Obama shifts stance on dividend taxes
Alex Brill and Alan Viard write:
In the summer of 2008, the Obama campaign's two top economists proudly proclaimed that their candidate favored a dividend tax rate of 20 percent, "lower than all but five of the last 92 years." Well, that was then. In a sharp break from that campaign stance and the Administration's first three budgets, President Obama is now calling for an all-in dividend tax rate of almost 45 percent, the highest rate in 27 years. The president's about-face bodes ill for the economy.
While the president's proposal raises dividend tax rates only on high-income stockholders, Americans at all income levels will feel the economic impact of the tax hike. Higher dividend taxation will impede the investment that fuels long-run growth, depress stock prices, and weaken incentives for good corporate governance.
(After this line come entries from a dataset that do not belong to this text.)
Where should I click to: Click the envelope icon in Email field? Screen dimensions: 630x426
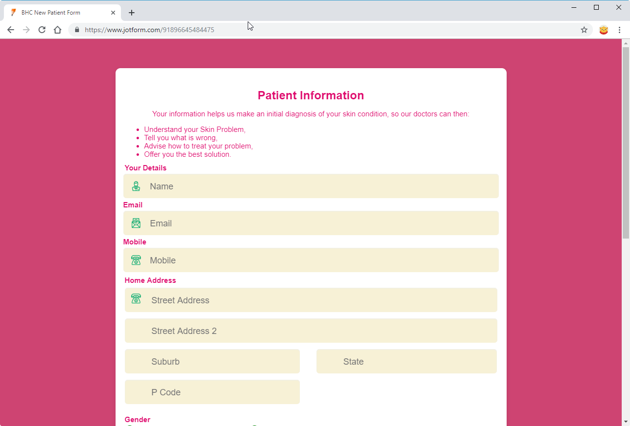(x=136, y=223)
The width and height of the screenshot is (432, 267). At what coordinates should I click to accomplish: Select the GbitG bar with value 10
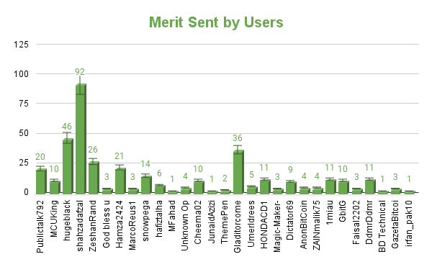pos(343,188)
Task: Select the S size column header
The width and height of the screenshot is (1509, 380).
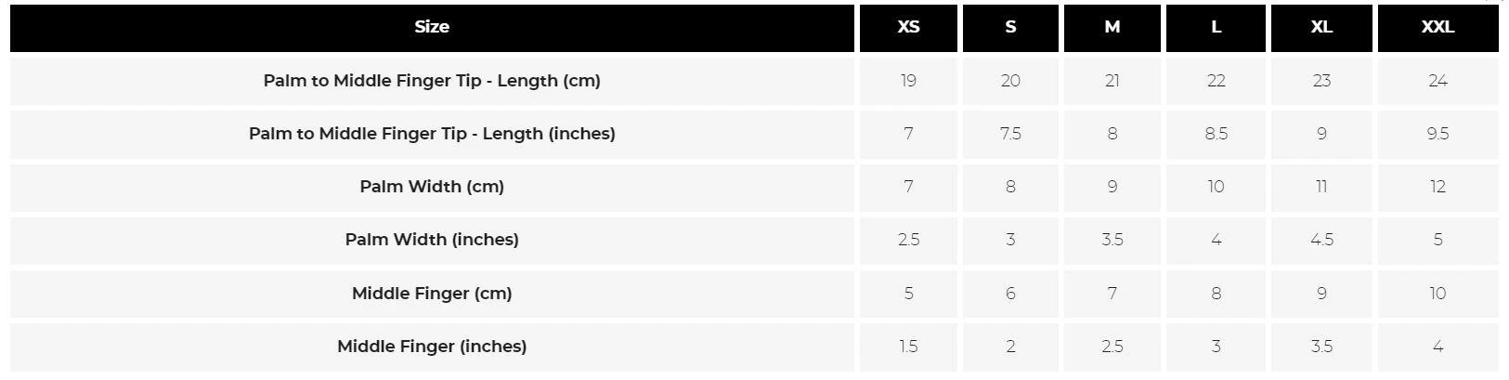Action: [x=1010, y=27]
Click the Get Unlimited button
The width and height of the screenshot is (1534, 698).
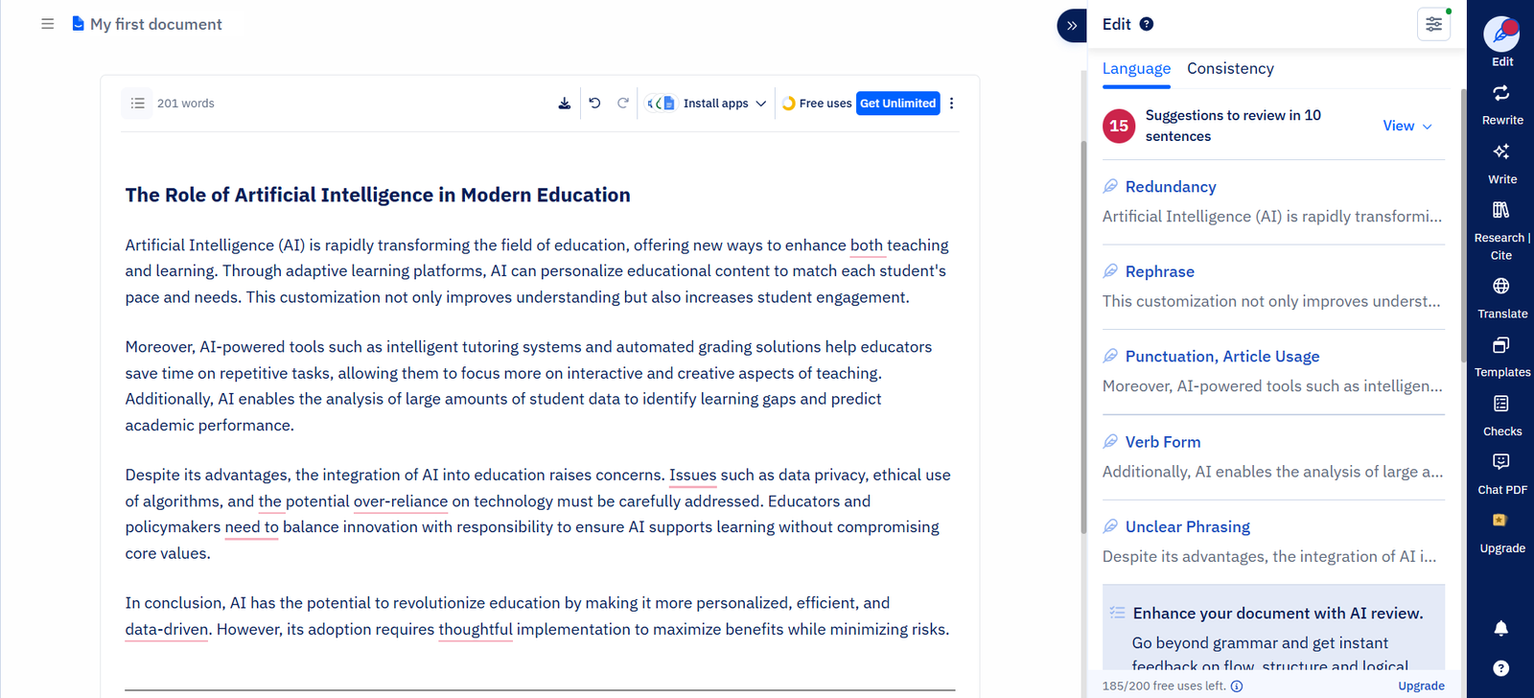(x=897, y=104)
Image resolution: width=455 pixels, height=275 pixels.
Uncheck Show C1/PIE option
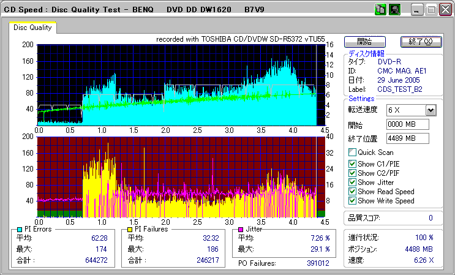[x=352, y=163]
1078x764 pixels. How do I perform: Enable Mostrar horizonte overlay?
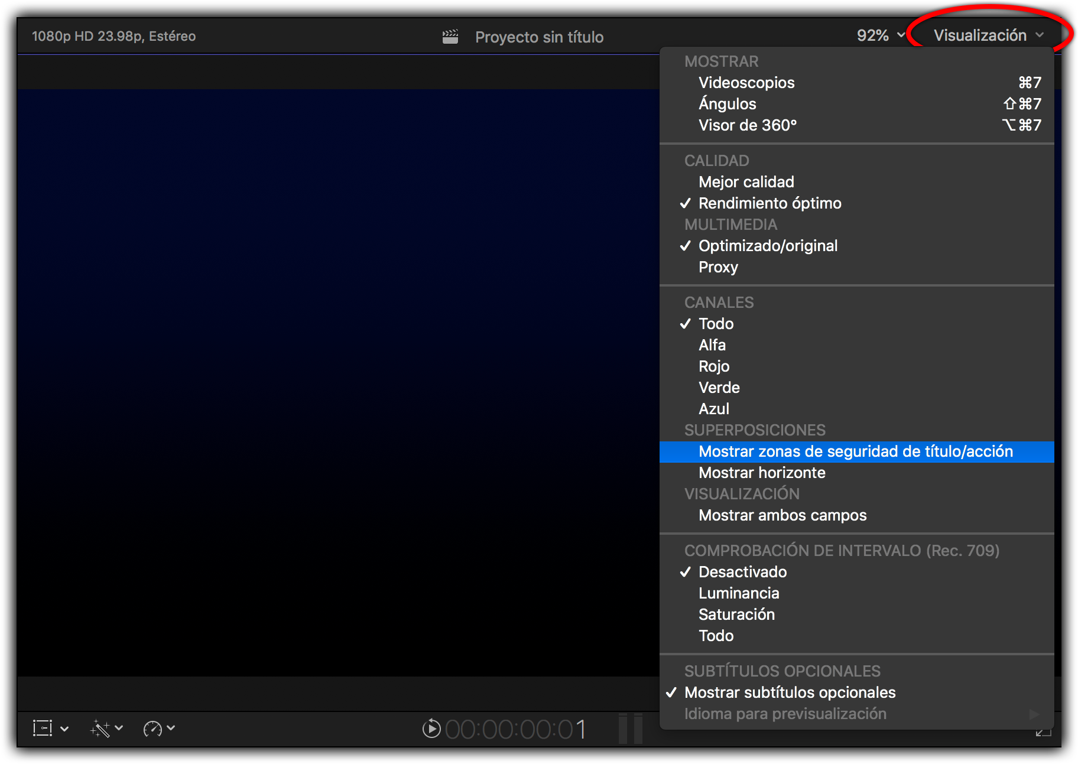tap(761, 473)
The president's proposal would allow the 2003 dividend tax cut to expire for high-income households at the end of the year, pushing the top dividend tax rate up from 15 to 39.6 percent. That's a dramatic increase in its own right. But, other provisions make the true increase even larger. The president also wants to bring back a provision phasing out deductions for high-income taxpayers, which will cause each additional dollar of dividends to trigger 1.2 cents of extra taxes. And, beginning next year, the president's health care law will impose an additional 3.8 percent tax on dividends and other investment income of high-income households. Under the president's proposal, the top all-in dividend tax rate will be 44.6 percent - almost triple today's 15 percent rate.